慶應義塾大学と北里大学の研究チームが発表した新手法では、「断食」と腸内細菌の大好物である腸内細菌利用糖(MACs)を組み合わせることで、特定の有用菌(いわゆる善玉菌)を短期間で選択的に増やすことに成功しました。
従来、腸内環境は安定していて短時間で大きく変えるのは難しいとされてきましたが、この方法はその壁を乗り越え、抗生物質を使わずに腸内フローラを素早く有益な方向へ導ける点が画期的です。
さらにマウス実験では、腸の免疫を支えるIgA抗体の産生量が通常条件に比べ最大で約18倍にも増加しており、健康維持や感染症予防にも新たな道を拓く可能性があると注目されています。

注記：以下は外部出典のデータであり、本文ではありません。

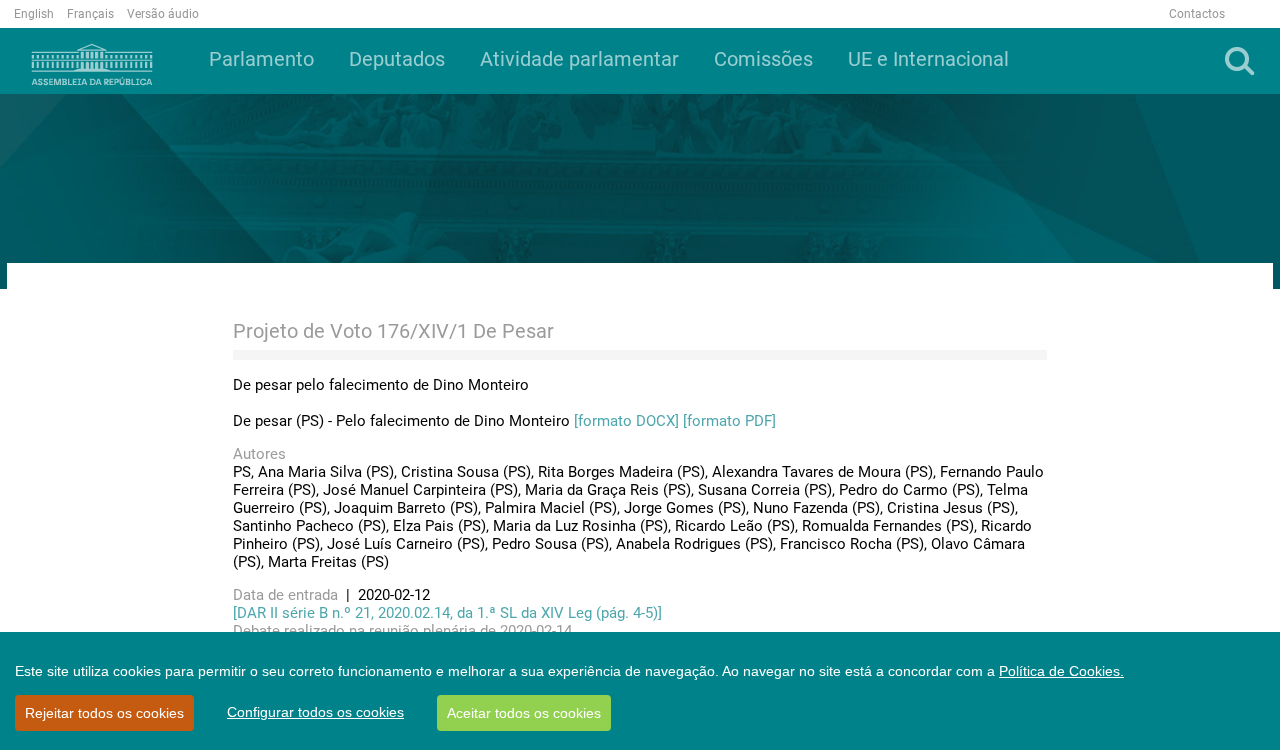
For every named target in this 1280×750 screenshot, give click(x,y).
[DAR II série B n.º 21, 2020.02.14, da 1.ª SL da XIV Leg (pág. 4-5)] (447, 613)
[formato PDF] (729, 421)
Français (90, 14)
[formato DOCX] (626, 421)
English (34, 14)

薬に頼らず短期で腸内環境と粘膜免疫を同時に制御できるこの新手法は、ヒトの健康管理にどのような革新をもたらすのでしょうか?
研究内容の詳細は2025年7月5日に『BMC Microbiology』にて発表されました。
目次
- 頑固な腸内細菌を変える新しいアイデアとは
- 36時間の絶食で腸内環境はこう変わった
- 薬に頼らない新・腸活法の可能性と課題
頑固な腸内細菌を変える新しいアイデアとは

「最近、なんだか体調がいまひとつ……」
そんなとき、ヨーグルトや食物繊維を意識的に摂って「腸活」を始めたという経験がある方は少なくないでしょう。
実は私たちの腸の中には、なんと100兆個以上もの細菌が住み着いており、それらが一つの大きな生態系(腸内細菌叢、またはマイクロバイオータ)を形成しています。

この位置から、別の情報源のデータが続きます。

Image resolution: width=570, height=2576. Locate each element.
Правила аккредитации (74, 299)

腸内細菌というと消化の手助けというイメージが強いかもしれませんが、最近の研究で、それだけにとどまらない重要な役割が次々と明らかになってきました。
腸内細菌が作り出すさまざまな代謝物質は、私たちの免疫機能を調節したり、脳の働きや気分、さらには炎症反応までコントロールしていることが分かってきています。